Também os budistas tibetanos têm um ritual que gira à volta de quatro conceitos fundamentais: todas as coisas feitas de outras coisas são impermanentes, o corpo humano é uma coisa feita de outras coisas, a morte do corpo é certa, e a hora da morte é incerta. Os seja, a morte está para além do nosso controlo, conclusão que regressa ao pensamento estoico.

Montaigne, um dos mais importantes filósofos do Renascimento francês, fortemente influenciado pelo estoicismo, disse um dia:
“Privemos a morte da estranheza, frequentemo-la, habituemo-nos a ela. Não tenhamos nada mais que a morte a cada instante. Praticar a morte é praticar a liberdade.”
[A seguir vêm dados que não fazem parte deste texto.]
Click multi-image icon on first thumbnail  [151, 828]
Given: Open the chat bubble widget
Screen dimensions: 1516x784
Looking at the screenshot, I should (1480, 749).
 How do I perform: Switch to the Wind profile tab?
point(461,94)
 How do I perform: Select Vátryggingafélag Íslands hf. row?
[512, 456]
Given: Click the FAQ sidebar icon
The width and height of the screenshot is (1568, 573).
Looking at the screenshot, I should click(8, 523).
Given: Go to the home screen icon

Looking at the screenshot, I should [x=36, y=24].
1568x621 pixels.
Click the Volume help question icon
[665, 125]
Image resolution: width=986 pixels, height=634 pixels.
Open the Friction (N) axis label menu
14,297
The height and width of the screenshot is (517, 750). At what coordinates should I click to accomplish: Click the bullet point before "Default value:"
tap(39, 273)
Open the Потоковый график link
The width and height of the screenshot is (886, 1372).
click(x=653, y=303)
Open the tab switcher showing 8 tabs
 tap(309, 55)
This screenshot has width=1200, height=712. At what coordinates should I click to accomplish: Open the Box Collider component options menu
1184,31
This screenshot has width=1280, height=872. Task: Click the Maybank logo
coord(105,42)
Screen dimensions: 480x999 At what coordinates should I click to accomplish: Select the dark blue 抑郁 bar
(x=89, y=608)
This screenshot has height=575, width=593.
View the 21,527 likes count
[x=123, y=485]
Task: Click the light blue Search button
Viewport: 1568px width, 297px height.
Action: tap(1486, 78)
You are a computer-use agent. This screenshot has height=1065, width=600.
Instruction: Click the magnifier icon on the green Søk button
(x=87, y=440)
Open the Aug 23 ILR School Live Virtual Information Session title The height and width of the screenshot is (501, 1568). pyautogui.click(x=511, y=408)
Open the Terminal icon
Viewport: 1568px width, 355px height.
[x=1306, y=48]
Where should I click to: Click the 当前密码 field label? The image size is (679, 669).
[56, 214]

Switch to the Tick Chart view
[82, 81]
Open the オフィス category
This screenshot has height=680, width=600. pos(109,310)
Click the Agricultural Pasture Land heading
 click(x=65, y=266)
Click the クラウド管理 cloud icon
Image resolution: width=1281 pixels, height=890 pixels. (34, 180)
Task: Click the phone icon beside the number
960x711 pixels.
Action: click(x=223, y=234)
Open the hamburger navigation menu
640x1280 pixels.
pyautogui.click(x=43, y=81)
O homem que aprendeu a morrer, desaprendeu a ser escravo. Neste ponto compreende-se até que ponto a prática do Memento mori se torna benéfica. Não podemos simplesmente esquecer a possibilidade de um fim, e essa recusa determina o que pensamos e o que fazemos, no sentido de nos dar autonomia e lucidez para sermos fiéis a nós próprios e à realidade que embrulha a existência.
Muito para além do espúrio e perigoso argumento que a consciência da mortalidade nos permite viver desenfreadamente, como se não houvesse amanhã, as boas razões para encarar a morte de frente multiplicam-se à medida que reflectimos sobre ela. A convivência com uma ideia de término ajuda-nos a descobrir e valorizar os aspectos mais importantes da nossa vida, mas também os detalhes que são frequentemente olvidados. Na imanência da morte podemos sublimar o prazer, mas devemos sobretudo manifestar gratidão. Nada é rotineiro ou normal ou vulgar quando consideramos o milagre da vida, a sua fragilidade, e o seu prazo. Perante a perspectiva do falecimento, é mais fácil deixar de procrastinar e perseguir objectivos que nos trazem verdadeira realização; é mais fácil pedir desculpa a quem ofendemos e é mais fácil perdoar quem nos tem ofendido.
Além disso, lembrar a morte permite-nos sofrer menos quando ela acontece de facto.
Seria bom que as pessoas do tempo que agora corre, e que por medo da morte reagem a uma gripe com tal pânico que se deixam até envenenar por terapias genéticas experimentais, se reencontrassem com o seu destino último e com a sua condição de mortais, aceitando com naturalidade e paz de espírito a inevitabilidade, e a necessidade, de um fim.
Tanto mais que para nós cristãos, o que termina na morte é o corpo, e não a alma. E desse material invólucro não devemos ser tão ciosos.